Stored items
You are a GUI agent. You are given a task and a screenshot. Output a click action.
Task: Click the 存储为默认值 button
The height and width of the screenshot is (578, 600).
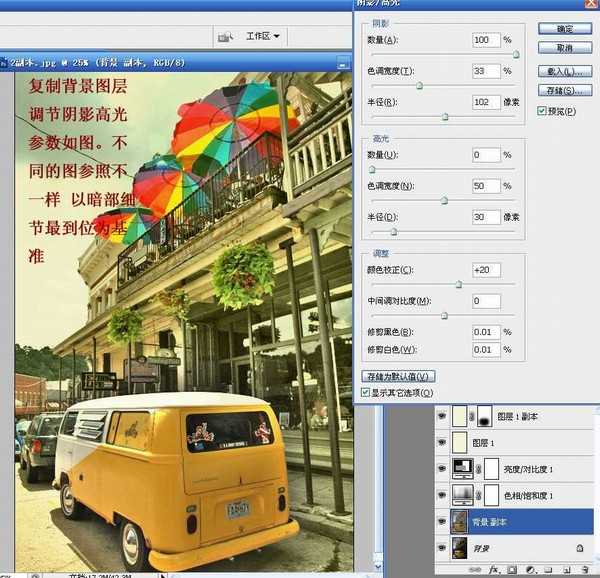point(397,376)
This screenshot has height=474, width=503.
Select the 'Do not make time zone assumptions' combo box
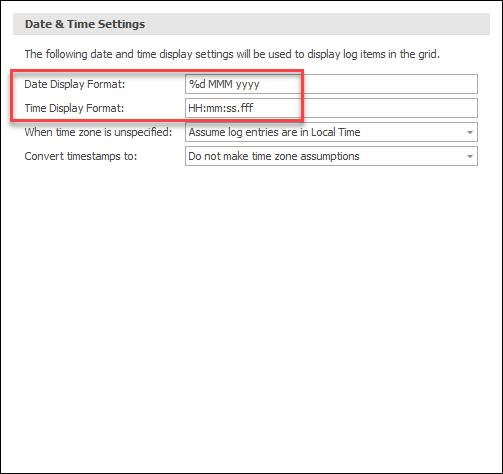click(331, 156)
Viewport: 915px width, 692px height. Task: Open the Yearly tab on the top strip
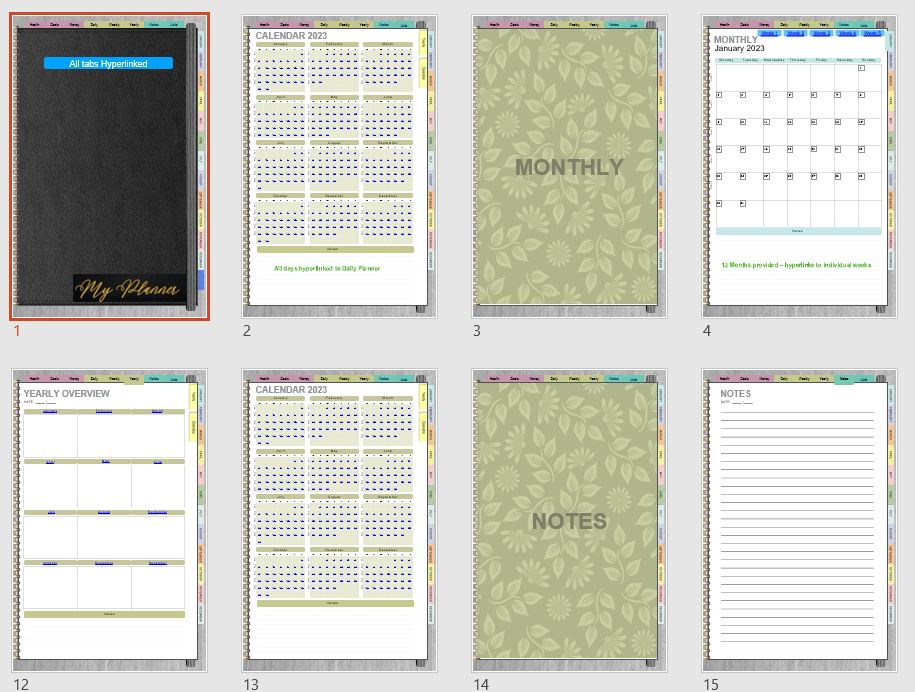133,24
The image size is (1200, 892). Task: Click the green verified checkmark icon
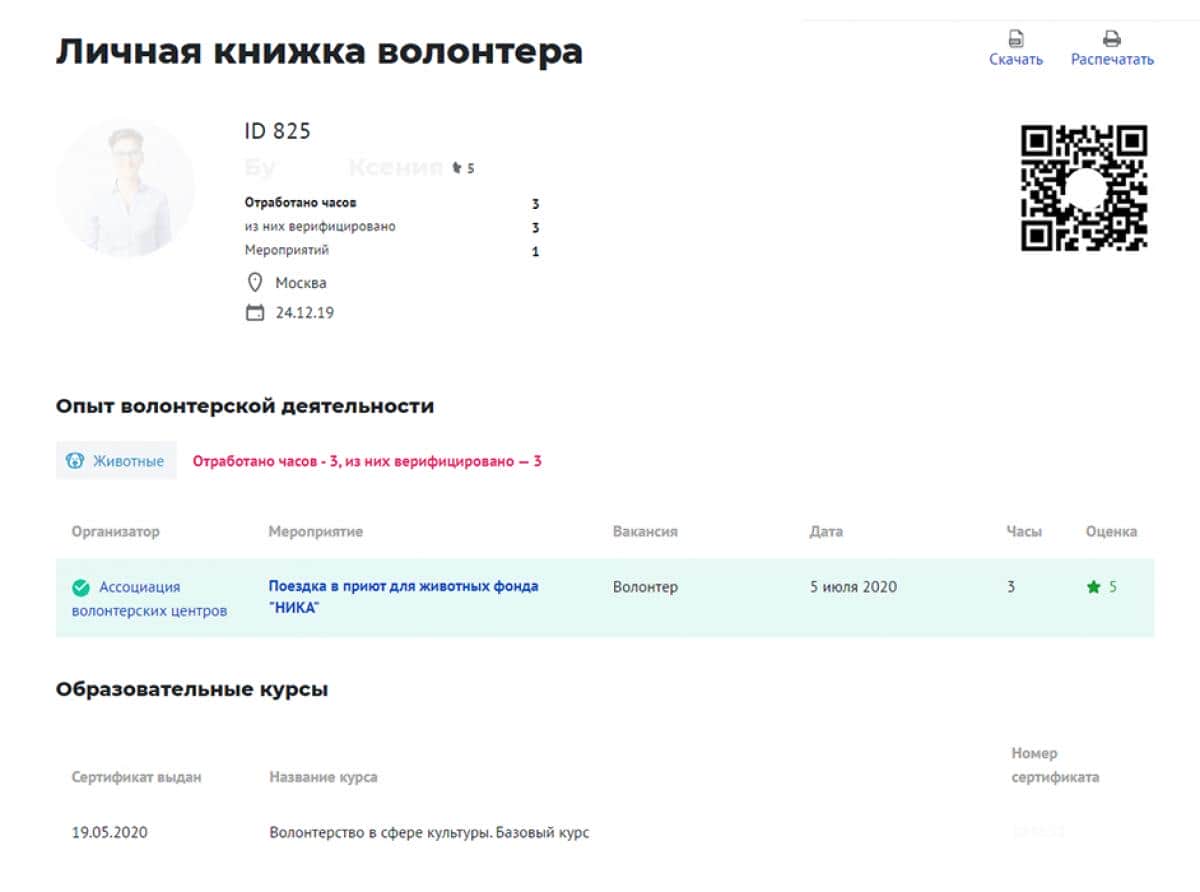tap(81, 588)
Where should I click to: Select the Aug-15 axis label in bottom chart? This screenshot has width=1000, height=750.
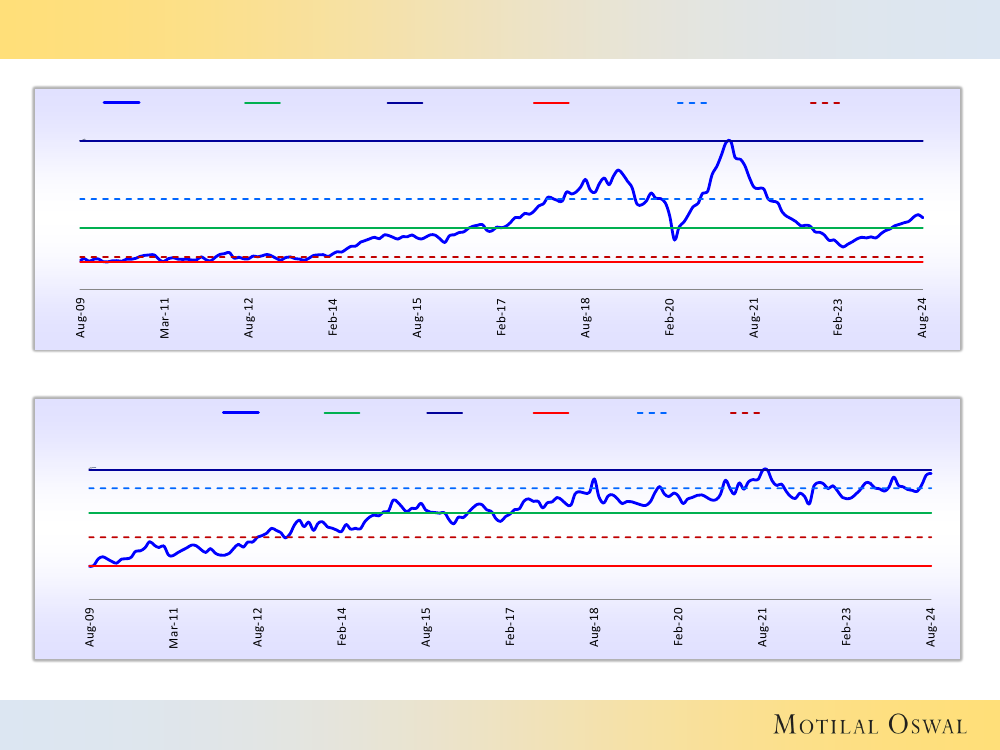[426, 626]
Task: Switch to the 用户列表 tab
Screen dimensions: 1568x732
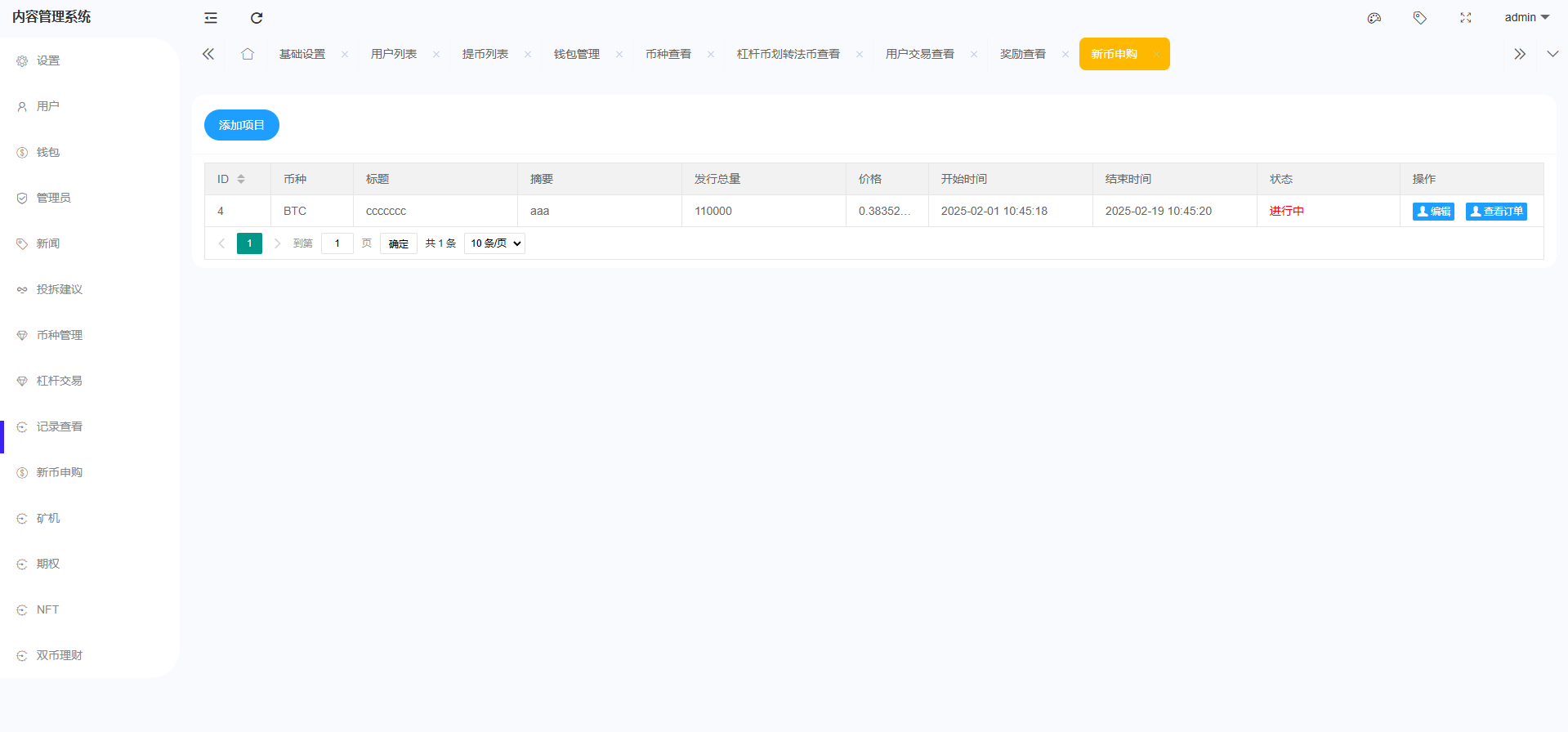Action: [x=394, y=54]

__EXERCISE GOAL__. Each entry gets copied exactly; the pictures stay out.

__WRITTEN RESPONSE__.
You are a GUI agent. You are given a task and a screenshot. Output a click action.
Task: Click the 存储为默认值 button
The height and width of the screenshot is (578, 600).
point(397,376)
This screenshot has height=474, width=503.
Select the 'Do not make time zone assumptions' combo box
click(331, 156)
Viewport: 915px width, 692px height. Task: Open the Yearly tab on the top strip
133,24
The image size is (1200, 892). Task: Click the green verified checkmark icon
tap(81, 588)
Where should I click to: Select the Aug-15 axis label in bottom chart? This screenshot has width=1000, height=750.
[426, 626]
Task: Switch to the 用户列表 tab
Screen dimensions: 1568x732
Action: [x=394, y=54]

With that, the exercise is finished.